### Exercise goal
Give each line of the records below as a string in a JSON list, one string per line, with blank lines left out.

(Saved data entries)
*****

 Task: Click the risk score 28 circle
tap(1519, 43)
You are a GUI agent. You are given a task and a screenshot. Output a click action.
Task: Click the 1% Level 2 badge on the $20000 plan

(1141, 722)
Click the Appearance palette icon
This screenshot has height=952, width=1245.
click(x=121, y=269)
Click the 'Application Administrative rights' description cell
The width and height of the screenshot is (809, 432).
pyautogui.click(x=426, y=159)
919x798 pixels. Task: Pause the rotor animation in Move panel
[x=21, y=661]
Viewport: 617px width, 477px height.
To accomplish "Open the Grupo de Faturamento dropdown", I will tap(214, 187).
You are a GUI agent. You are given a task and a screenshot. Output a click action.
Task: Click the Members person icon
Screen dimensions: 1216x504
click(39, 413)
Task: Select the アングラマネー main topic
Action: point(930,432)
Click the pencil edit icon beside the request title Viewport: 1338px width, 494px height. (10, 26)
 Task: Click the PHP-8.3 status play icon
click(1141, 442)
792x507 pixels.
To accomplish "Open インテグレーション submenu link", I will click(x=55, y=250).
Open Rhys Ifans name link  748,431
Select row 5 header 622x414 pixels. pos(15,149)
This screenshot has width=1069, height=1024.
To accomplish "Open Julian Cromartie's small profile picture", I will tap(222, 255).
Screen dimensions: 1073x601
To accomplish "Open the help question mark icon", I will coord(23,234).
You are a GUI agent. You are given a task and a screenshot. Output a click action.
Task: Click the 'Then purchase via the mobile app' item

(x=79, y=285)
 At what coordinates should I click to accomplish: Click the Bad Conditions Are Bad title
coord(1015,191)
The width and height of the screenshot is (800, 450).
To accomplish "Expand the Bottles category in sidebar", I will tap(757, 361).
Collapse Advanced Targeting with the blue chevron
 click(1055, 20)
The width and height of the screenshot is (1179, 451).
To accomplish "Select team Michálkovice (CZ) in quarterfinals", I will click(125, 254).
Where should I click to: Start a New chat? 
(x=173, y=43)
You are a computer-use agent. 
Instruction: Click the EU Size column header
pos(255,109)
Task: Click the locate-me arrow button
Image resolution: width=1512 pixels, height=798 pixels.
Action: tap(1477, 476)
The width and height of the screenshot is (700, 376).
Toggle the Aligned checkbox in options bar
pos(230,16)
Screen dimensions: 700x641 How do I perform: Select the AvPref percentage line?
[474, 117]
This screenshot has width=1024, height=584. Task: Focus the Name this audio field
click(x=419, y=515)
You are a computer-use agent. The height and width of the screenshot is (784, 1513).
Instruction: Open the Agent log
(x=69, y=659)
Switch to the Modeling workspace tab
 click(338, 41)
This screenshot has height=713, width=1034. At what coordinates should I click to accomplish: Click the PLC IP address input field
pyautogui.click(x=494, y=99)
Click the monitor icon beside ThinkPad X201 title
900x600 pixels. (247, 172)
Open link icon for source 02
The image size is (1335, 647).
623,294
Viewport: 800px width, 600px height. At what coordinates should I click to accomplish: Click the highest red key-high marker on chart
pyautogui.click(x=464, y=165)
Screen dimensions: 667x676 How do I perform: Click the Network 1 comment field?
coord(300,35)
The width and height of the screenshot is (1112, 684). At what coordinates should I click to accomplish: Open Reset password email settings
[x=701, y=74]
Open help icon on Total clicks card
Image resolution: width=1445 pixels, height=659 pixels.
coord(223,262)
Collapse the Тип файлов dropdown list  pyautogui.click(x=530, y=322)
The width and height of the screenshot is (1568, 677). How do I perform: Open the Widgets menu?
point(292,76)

*****

### Answer to the exercise
[
  " Task: Click the risk score 28 circle",
  "tap(1519, 43)",
  "You are a GUI agent. You are given a task and a screenshot. Output a click action.",
  "Task: Click the 1% Level 2 badge on the $20000 plan",
  "(1141, 722)",
  "Click the Appearance palette icon",
  "This screenshot has height=952, width=1245.",
  "click(x=121, y=269)",
  "Click the 'Application Administrative rights' description cell",
  "The width and height of the screenshot is (809, 432).",
  "pyautogui.click(x=426, y=159)",
  "919x798 pixels. Task: Pause the rotor animation in Move panel",
  "[x=21, y=661]",
  "Viewport: 617px width, 477px height.",
  "To accomplish \"Open the Grupo de Faturamento dropdown\", I will tap(214, 187).",
  "You are a GUI agent. You are given a task and a screenshot. Output a click action.",
  "Task: Click the Members person icon",
  "Screen dimensions: 1216x504",
  "click(39, 413)",
  "Task: Select the アングラマネー main topic",
  "Action: point(930,432)",
  "Click the pencil edit icon beside the request title Viewport: 1338px width, 494px height. (10, 26)",
  " Task: Click the PHP-8.3 status play icon",
  "click(1141, 442)",
  "792x507 pixels.",
  "To accomplish \"Open インテグレーション submenu link\", I will click(x=55, y=250).",
  "Open Rhys Ifans name link  748,431",
  "Select row 5 header 622x414 pixels. pos(15,149)",
  "This screenshot has width=1069, height=1024.",
  "To accomplish \"Open Julian Cromartie's small profile picture\", I will tap(222, 255).",
  "Screen dimensions: 1073x601",
  "To accomplish \"Open the help question mark icon\", I will coord(23,234).",
  "You are a GUI agent. You are given a task and a screenshot. Output a click action.",
  "Task: Click the 'Then purchase via the mobile app' item",
  "(x=79, y=285)",
  " At what coordinates should I click to accomplish: Click the Bad Conditions Are Bad title",
  "coord(1015,191)",
  "The width and height of the screenshot is (800, 450).",
  "To accomplish \"Expand the Bottles category in sidebar\", I will tap(757, 361).",
  "Collapse Advanced Targeting with the blue chevron",
  " click(1055, 20)",
  "The width and height of the screenshot is (1179, 451).",
  "To accomplish \"Select team Michálkovice (CZ) in quarterfinals\", I will click(125, 254).",
  "Where should I click to: Start a New chat? ",
  "(x=173, y=43)",
  "You are a computer-use agent. ",
  "Instruction: Click the EU Size column header",
  "pos(255,109)",
  "Task: Click the locate-me arrow button",
  "Image resolution: width=1512 pixels, height=798 pixels.",
  "Action: tap(1477, 476)",
  "The width and height of the screenshot is (700, 376).",
  "Toggle the Aligned checkbox in options bar",
  "pos(230,16)",
  "Screen dimensions: 700x641 How do I perform: Select the AvPref percentage line?",
  "[474, 117]",
  "This screenshot has width=1024, height=584. Task: Focus the Name this audio field",
  "click(x=419, y=515)",
  "You are a computer-use agent. The height and width of the screenshot is (784, 1513).",
  "Instruction: Open the Agent log",
  "(x=69, y=659)",
  "Switch to the Modeling workspace tab",
  " click(338, 41)",
  "This screenshot has height=713, width=1034. At what coordinates should I click to accomplish: Click the PLC IP address input field",
  "pyautogui.click(x=494, y=99)",
  "Click the monitor icon beside ThinkPad X201 title",
  "900x600 pixels. (247, 172)",
  "Open link icon for source 02",
  "The image size is (1335, 647).",
  "623,294",
  "Viewport: 800px width, 600px height. At what coordinates should I click to accomplish: Click the highest red key-high marker on chart",
  "pyautogui.click(x=464, y=165)",
  "Screen dimensions: 667x676 How do I perform: Click the Network 1 comment field?",
  "coord(300,35)",
  "The width and height of the screenshot is (1112, 684). At what coordinates should I click to accomplish: Open Reset password email settings",
  "[x=701, y=74]",
  "Open help icon on Total clicks card",
  "Image resolution: width=1445 pixels, height=659 pixels.",
  "coord(223,262)",
  "Collapse the Тип файлов dropdown list  pyautogui.click(x=530, y=322)",
  "The width and height of the screenshot is (1568, 677). How do I perform: Open the Widgets menu?",
  "point(292,76)"
]